Separate purification operations are a gray area not addressed by these proposals. Nothing is mentioned in the commentary, but I doubt the intent of Prof. Johnson is that for small-scale work that recrystallizations should be counted as a separate step, although my reading of his proposals is that they would be counted as such. Hopefully the “after a synthetic transformation” modifier would help clarify that these should not be counted for small-scale work.
For larger scale process chemistry work whether a crystallization is a separate step would be very difficult to define. In recent years I came to view and explicitly name the (re)crystallization of the active ingredient as a separate step simply because it always required a larger cross-functional team of process chemists, chemical engineers, solid form experts and analysts than most (if not all) of the other steps. Often this was the ‘step’ that was the most technically demanding of the whole sequence given the tight specifications on many factors, frequently including purity, polymorphic form and crystal size distribution. However, most intermediate crystallizations have less stringent target limits and so are often more of the final operation in the reaction sequence of a step rather than an independent step in itself.
Given all these complications my recent practice has become to refer to a large-scale synthesis sequence in terms of “step count” but as three separate descriptors: “synthetic transformations”, “isolated intermediates” and “isolation/purification procedures”. This at least seemed to help simplify the discussions among the chemists, chemical engineers and analysts!
Prof Johnson’s commentary ends with a discussion on the value of reporting step count and he mentions how one really should take a more holistic approach to evaluating synthetic work, including:
- Material and operating costs
- Conversion cost factors, such as process-mass intensity and E-factor
- Material efficiency reported by a radial pentagon
- Pot economy
- Step count versus molecular complexity
Many of these criteria are core components of the foundational Chemical Development course and other courses taught by Scientific Update, so it is good to see these being presented to a wider audience in this commentary.

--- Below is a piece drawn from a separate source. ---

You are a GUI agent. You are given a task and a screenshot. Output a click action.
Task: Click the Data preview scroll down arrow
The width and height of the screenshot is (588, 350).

One area that the commentary does not address in detail is what material is sufficiently simple and commercially available on an appropriate scale to start counting from? That’s even more difficult to define and that highlights the additional complexity encountered by process chemists, especially when trying to communicate to a wide audience how “good” or “bad” the existing synthesis route is with a simple numerical metric that everyone can agree upon! I’ll leave that topic for another blog in the future when a good example appears in the literature.